Another thing that parties often overlook is what I believe to be the most important phrase of the entire Standard Possession Schedule (section 153.311) …The parties may have possession of the child(ren) at times mutually agreed to in advance by the parties and, in the absence of mutual agreement, shall have possession of the child under the terms set out in the standard possession order. As a drafting tip in order to make it clearer and to emphasize the ability of the parties to vary when they agree to do so.


“IN THE ABSENCE OF MUTUAL AGREEMENT THE FOLLOWING APPLIES:” and then put in the Standard Possession Schedule or a Modified Possession Schedule depending on what the parties want or the judge orders.

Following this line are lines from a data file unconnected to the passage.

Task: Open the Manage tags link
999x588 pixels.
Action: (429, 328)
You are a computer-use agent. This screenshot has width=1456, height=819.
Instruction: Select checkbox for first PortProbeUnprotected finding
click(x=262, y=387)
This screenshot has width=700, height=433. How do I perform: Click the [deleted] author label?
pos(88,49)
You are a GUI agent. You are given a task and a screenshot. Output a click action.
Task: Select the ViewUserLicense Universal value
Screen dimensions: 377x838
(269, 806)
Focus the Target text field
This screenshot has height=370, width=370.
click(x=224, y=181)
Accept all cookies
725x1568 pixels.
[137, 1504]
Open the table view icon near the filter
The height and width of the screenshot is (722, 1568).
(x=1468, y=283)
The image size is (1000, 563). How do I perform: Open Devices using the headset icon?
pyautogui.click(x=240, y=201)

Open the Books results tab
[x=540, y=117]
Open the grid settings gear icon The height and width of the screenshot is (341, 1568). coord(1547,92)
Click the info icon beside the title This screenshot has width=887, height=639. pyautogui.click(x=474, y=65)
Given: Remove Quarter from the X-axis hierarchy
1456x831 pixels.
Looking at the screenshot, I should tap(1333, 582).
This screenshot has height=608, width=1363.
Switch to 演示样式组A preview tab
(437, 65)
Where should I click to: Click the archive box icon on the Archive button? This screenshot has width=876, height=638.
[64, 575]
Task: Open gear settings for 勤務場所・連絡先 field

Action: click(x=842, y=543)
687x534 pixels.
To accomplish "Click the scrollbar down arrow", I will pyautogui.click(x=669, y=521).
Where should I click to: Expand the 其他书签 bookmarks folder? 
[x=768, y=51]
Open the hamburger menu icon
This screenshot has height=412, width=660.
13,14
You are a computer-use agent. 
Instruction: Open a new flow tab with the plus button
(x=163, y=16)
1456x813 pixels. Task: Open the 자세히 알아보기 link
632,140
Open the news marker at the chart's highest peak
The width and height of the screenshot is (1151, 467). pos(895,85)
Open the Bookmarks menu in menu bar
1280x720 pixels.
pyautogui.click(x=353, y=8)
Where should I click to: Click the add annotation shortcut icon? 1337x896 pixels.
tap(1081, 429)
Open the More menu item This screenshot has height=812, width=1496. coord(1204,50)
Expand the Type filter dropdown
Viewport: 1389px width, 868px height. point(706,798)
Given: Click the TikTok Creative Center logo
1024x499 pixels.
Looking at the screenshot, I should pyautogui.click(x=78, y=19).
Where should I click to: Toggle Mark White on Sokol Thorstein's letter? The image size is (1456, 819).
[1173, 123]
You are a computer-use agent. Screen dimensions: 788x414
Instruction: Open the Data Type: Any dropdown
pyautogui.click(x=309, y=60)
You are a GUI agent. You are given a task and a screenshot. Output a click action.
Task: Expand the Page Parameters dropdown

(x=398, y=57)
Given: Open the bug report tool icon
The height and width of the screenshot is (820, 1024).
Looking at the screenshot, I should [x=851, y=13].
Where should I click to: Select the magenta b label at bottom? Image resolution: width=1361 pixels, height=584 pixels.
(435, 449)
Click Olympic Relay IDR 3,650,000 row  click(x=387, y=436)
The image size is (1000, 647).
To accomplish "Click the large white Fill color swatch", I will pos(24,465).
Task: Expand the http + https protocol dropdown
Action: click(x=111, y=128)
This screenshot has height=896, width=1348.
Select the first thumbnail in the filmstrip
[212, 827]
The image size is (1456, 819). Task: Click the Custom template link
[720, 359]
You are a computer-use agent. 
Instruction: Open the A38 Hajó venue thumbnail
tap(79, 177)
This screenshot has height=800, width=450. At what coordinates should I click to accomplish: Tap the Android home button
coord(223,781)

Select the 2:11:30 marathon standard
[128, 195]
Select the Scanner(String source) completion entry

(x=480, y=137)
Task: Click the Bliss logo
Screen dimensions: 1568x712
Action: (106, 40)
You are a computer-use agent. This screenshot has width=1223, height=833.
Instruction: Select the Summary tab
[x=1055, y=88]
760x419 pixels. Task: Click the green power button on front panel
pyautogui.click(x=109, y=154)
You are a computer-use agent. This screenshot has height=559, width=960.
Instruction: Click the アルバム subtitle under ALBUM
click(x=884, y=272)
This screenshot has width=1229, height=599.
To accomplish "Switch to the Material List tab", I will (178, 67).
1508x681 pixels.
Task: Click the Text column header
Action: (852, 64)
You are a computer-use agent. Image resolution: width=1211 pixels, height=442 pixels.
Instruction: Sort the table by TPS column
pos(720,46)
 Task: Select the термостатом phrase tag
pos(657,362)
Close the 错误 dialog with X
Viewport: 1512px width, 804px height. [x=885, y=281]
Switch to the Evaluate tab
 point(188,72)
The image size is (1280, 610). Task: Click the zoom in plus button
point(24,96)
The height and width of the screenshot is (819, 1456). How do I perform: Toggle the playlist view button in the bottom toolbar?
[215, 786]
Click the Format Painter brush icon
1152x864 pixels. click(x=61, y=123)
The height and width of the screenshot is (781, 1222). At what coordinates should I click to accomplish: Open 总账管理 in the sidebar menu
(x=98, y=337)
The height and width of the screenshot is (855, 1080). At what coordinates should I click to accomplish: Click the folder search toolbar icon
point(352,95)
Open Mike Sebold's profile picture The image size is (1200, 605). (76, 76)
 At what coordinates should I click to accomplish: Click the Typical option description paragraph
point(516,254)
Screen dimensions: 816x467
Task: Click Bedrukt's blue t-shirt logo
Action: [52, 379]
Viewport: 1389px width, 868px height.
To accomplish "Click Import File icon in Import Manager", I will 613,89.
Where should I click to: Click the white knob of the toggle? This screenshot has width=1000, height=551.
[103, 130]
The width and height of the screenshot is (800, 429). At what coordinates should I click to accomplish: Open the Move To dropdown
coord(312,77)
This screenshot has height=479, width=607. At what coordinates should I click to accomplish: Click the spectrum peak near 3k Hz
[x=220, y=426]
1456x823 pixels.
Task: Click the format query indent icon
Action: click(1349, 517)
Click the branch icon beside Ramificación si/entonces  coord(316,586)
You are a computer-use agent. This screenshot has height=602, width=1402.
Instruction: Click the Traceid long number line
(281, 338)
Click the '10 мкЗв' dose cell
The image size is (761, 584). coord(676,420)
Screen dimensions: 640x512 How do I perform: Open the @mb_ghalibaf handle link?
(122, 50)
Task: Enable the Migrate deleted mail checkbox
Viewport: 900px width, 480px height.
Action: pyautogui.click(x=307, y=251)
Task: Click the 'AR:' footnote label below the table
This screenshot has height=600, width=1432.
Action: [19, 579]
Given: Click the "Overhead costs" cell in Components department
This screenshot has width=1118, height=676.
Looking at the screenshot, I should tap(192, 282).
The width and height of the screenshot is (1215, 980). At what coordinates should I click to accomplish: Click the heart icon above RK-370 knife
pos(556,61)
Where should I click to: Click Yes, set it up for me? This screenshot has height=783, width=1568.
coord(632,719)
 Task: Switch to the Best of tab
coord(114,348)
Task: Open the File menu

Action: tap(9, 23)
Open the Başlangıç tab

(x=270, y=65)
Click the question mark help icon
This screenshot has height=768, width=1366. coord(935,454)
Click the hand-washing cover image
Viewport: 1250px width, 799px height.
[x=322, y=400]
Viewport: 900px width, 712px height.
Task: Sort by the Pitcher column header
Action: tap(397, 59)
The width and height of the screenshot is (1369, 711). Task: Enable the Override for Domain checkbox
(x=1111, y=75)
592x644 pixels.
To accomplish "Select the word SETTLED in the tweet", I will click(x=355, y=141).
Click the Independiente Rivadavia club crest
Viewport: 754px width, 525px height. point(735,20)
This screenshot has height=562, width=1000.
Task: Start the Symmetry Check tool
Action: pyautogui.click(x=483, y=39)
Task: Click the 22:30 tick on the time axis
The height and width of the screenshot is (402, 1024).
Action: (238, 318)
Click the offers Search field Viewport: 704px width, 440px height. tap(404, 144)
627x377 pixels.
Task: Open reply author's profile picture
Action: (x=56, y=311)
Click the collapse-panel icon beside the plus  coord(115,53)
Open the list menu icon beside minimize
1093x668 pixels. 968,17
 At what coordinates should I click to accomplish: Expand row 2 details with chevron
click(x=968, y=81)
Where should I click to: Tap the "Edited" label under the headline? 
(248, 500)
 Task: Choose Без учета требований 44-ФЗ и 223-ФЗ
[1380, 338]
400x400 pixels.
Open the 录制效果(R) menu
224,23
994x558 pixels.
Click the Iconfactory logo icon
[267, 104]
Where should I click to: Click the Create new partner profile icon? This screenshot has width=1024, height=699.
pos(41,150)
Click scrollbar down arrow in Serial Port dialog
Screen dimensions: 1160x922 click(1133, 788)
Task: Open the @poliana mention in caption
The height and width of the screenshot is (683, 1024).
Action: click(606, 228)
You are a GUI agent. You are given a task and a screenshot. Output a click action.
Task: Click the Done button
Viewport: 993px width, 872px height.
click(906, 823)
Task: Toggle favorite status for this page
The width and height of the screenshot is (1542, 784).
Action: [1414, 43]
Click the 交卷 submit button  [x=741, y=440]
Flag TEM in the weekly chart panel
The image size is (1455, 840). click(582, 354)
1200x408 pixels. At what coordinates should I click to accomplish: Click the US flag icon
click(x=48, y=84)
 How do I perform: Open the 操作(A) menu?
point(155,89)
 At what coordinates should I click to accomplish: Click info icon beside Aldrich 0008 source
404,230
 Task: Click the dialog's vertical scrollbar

Another overlooked provision is Section 153.317 Alternative Beginning and Ending Possession Times: allowing the “visiting parent” to pick up and drop off the child from school. This is a great idea to reduce the conflict between parents as they will rarely see each other. It also allows the child to have more time with the visiting parent. Lastly, and I think this is the most overlooked thing, is that Section 153.317 makes clear that this is the matter of ELECTION BY THE CONSERVATOR. If you represent the visiting parent FILE YOUR ELECTION AT THE TIME OF TRIAL. I think this is further proof that it is a matter of election NOT something to necessarily ask a court to allow is 153.316 (2). It is the visiting parent’s choice.

In summary, I believe visitation is much like child support. The Texas Family Code Chapter 153 lays out guidelines for visitation, not what should be applied in all instances. Customize in each instance to fit the needs of the parties and in the best interest of the child.